Please return the listing exactly as written, but without its pictures.

→ Task material:
------------------------------------------------

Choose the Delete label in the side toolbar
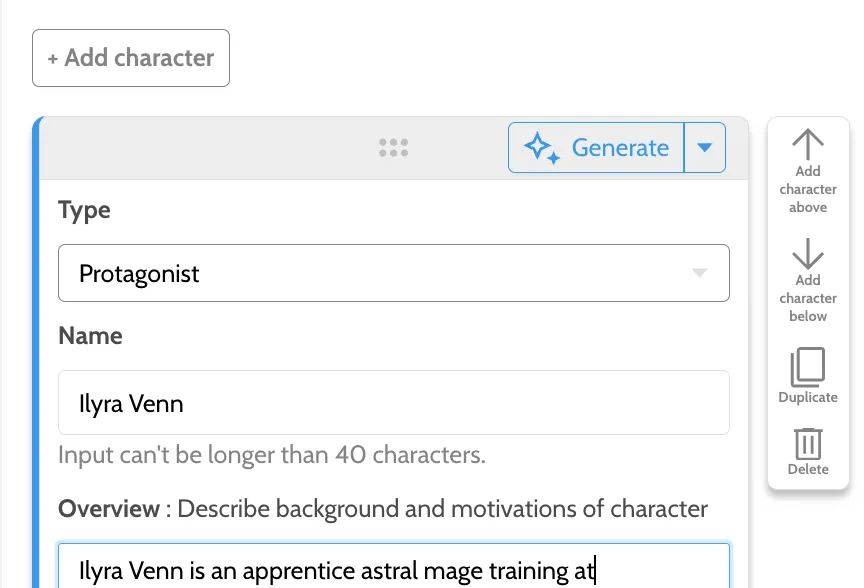This screenshot has height=588, width=864. 808,469
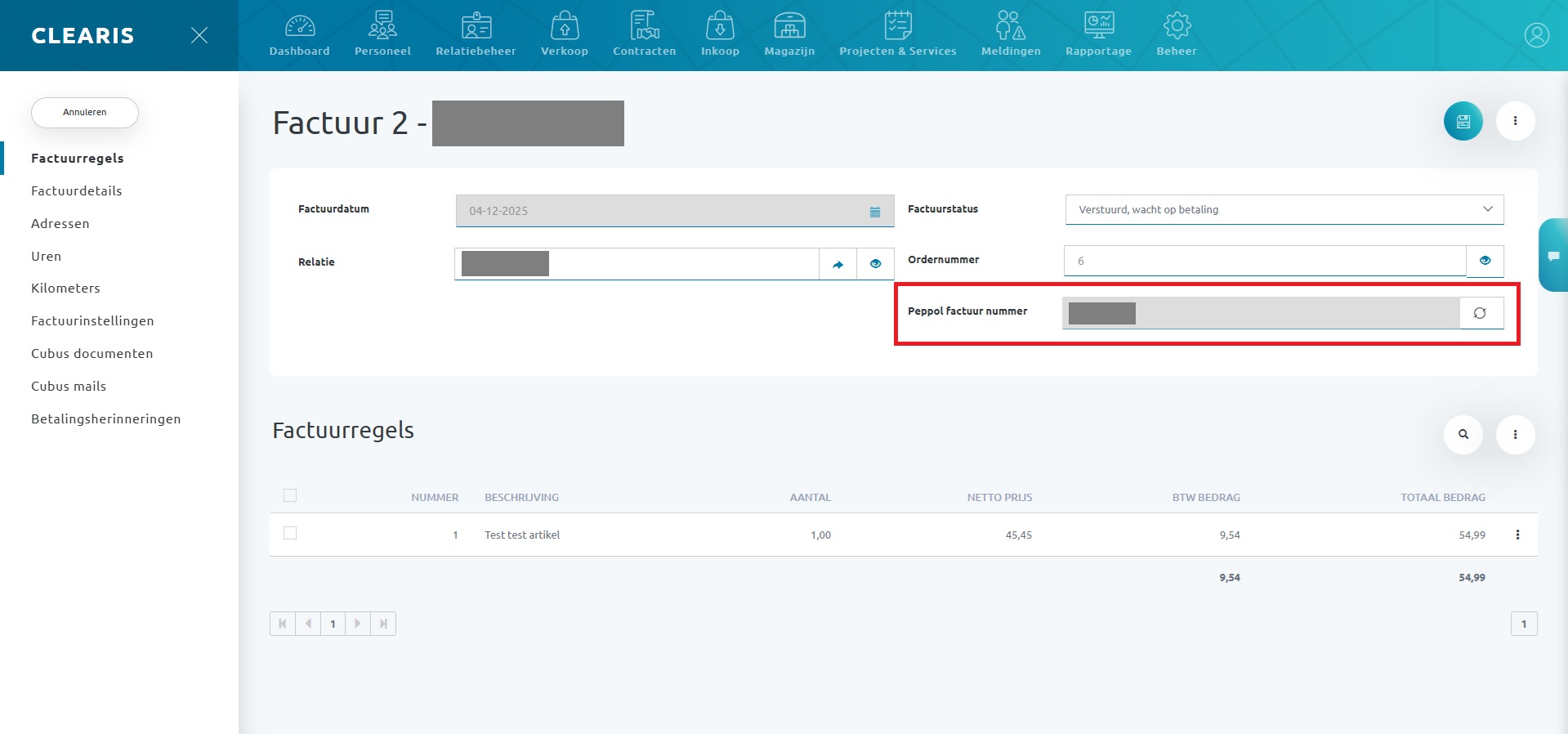Click the arrow icon next to Relatie

click(x=838, y=264)
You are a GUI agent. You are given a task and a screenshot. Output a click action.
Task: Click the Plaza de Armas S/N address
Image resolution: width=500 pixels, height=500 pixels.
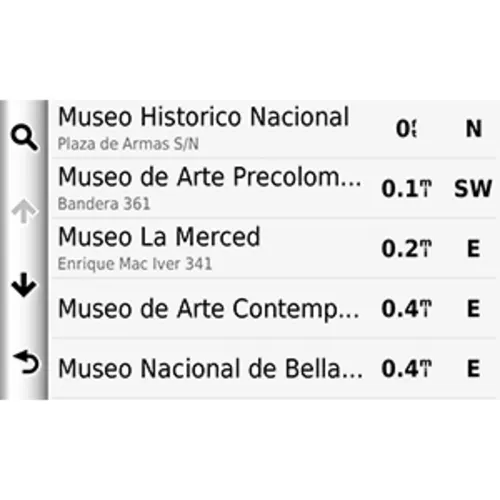[x=128, y=144]
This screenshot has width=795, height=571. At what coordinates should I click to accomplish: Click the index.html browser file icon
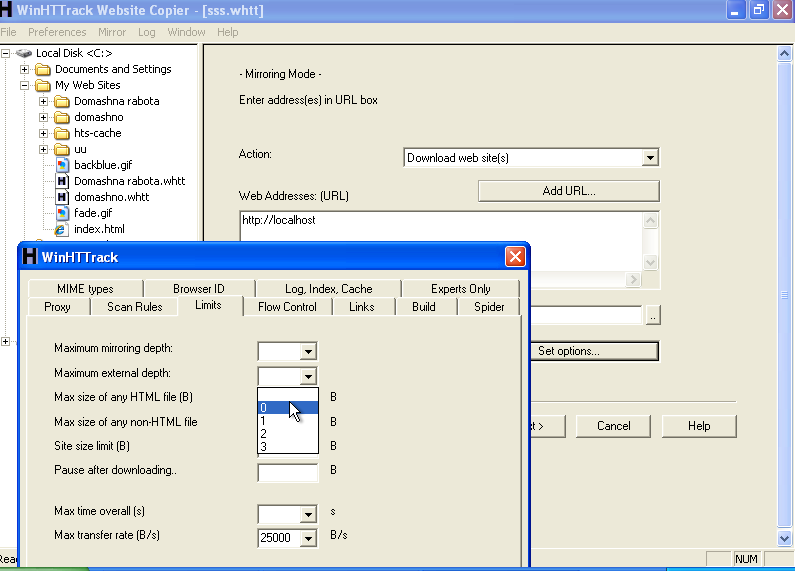coord(62,229)
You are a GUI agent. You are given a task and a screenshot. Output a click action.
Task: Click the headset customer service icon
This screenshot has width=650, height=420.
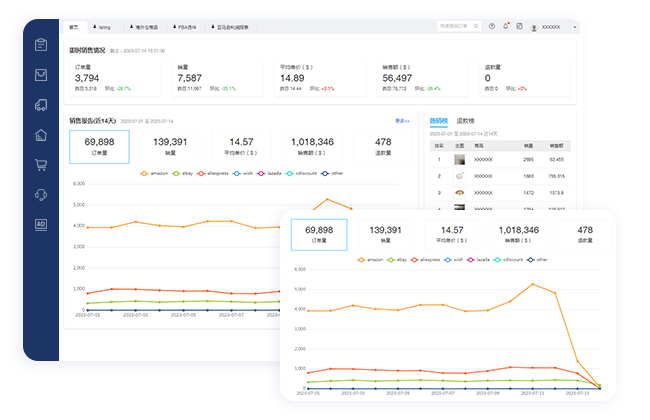coord(41,195)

------------------------------------------------

→ Completed task:
Choose the Delete label in the side toolbar
This screenshot has height=588, width=864. 808,469
Click the arrow icon next to Relatie

click(x=838, y=264)
You are a GUI agent. You are given a task and a screenshot. Output a click action.
Task: Click the Plaza de Armas S/N address
Image resolution: width=500 pixels, height=500 pixels.
[x=128, y=144]
This screenshot has width=795, height=571. At what coordinates should I click to accomplish: Click the index.html browser file icon
coord(62,229)
You are a GUI agent. You are given a task and a screenshot. Output a click action.
Task: Click the headset customer service icon
This screenshot has width=650, height=420.
coord(41,195)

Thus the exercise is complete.